Inspired by our fair city we hosted a San Francisco dinner menu that coupled some familiar comforts with a few surprises and unusual facts. For example, did you know the Bay Area is home to the martini? The Mai Tai? Folgers Coffee? Irish Coffee? Or Pisco Punch? How about the Popsicle? Or Crab Louis?

Our menu was inspired by many San Francisco Food Firsts, and we spent a lot of time researching just the right recipes to mirror the originals–as best as we know how, anyway.

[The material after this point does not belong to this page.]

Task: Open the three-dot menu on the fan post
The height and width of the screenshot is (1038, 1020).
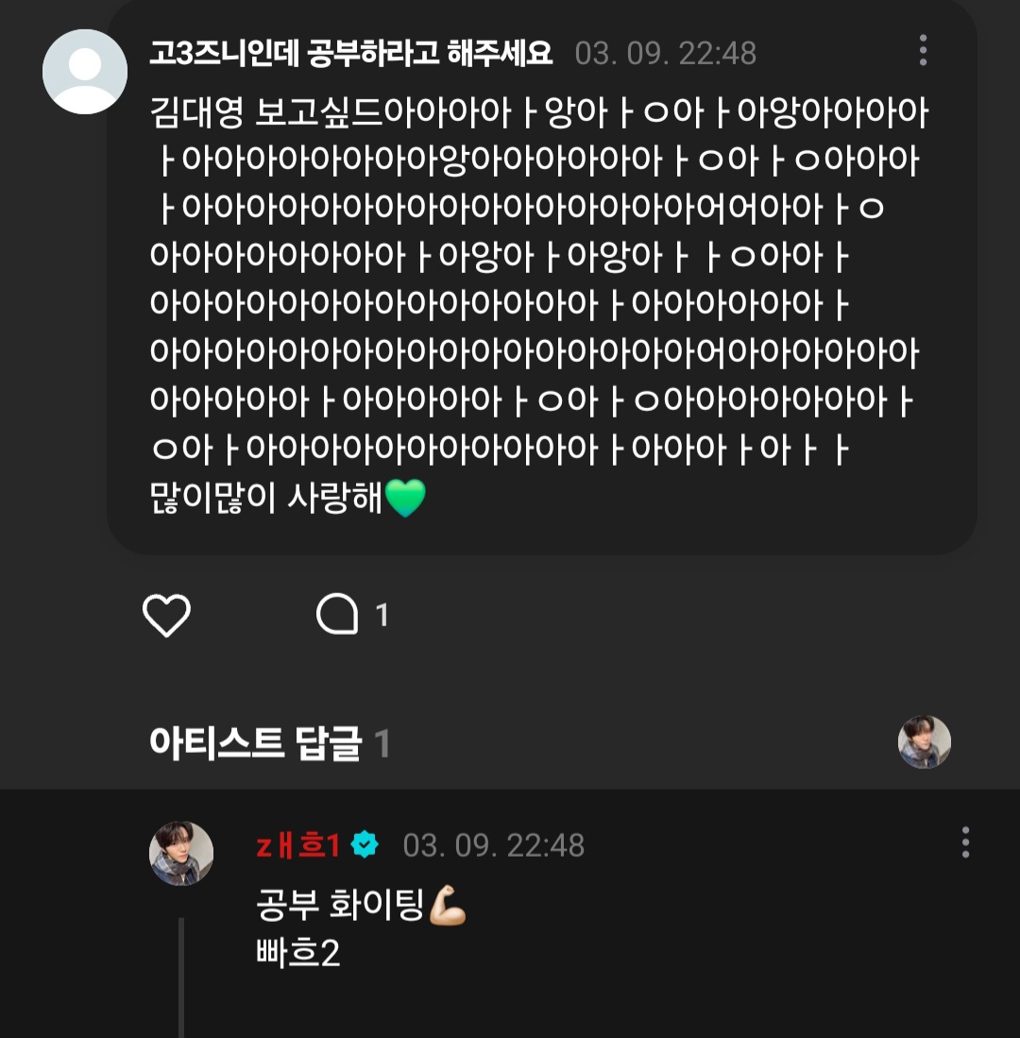Action: pyautogui.click(x=923, y=51)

Menu: I Left My Heart in San Francisco

Appetizer
Oysters Kirkpatrick (recipe)
We probably wouldn’t have thought to combine ketchup, clarified butter, crispy pancetta and Parmesan on top of a freshly shucked Blue Point Oyster, but apparently in 1900 Chef Ernest Arbogast of The Palace Hotel did in honor of the Hotel Manager, Colonel John C. Kirkpatrick. Sit back and slurp!

Bread
Dead Duck Bread
Everyone knows that Boudin’s San Francisco Sourdough is legendary, a staple since 1849 and a culinary feat that can only be created here owing to a combination of killer motherdough and a unique climate, so our meal wouldn’t be complete without an attempt. Why do we call it Dead Duck Bread? Ever see About a Boy? Ya…our first attempt wasn’t that great. Neither were the second, third or fourth attempts…can’t make dough rise to save our lives!

Salad

Green Goddess Salad (recipe)
Named after the play, and in honor of the actor George Arliss, The Palace Hotel came up with this dressing combining house made Mayonnaise, sour cream, parsley, scallions, lemon juice, vinegar and anchovies and poured it on a simple bed of lettuce and tomatoes in 1915.

Main Dish


Tadich Grill Cioppino
(recipe)
Also in 1900, Cioppino was invented at Alioto’s. Cioppino is what happens when Italian and Portuguese immigrants have infinite access to cheap seafood. A North Beach favorite, we’ve found a recipe for the Cioppino at Tadich Grill, California’s oldest restaurant and nearly oldest business, operating continuously since 1849.

 

Side Dishes
Rice-A-Roni
(recipe)
“The San Francisco Treat.” After listening to an NPR episode back in 2008 describing how a Canadian woman married to an American working at a pasta factory and living with an Armenian immigrant in San Francisco in 1958 came up with the idea of a rice-based quick to make side dish for Americans, we have wanted to try our hand at it. We’ve taken the original recipe (not the boxed stuff), shared in the memoirs of Pailadzo Captanian, the Armenian lady who took the young couple in, rented them a room, and taught the wife to cook.
Celery Victor (recipe)
A simple but flavorful dish; in 1910 Chef Victor Hertler of the St. Francis boiled celery in a variety of chicken, veal and vegetable stocks, cooled and seasoned with herbs, vinegar and olive oil.

Dessert

Ghirardelli Soft Center Cake (recipe)
In 1849, Domingo Ghirardelli opened his first shop in Stockton, California to sell confections and supplies to miners, but it wasn’t until 1865, and 5 stores later, that someone discovers the a new way to process chocolate, later renamed the “Broma process” in San Francisco where the current Ghirardelli Square still stands. No San Francisco meal would be complete without at least a splash of the world famous chocolate, and we took 60% chocolate bars, melted them with butter, folded them into some whipped eggs, and baked until just solid, but still melty in the middle.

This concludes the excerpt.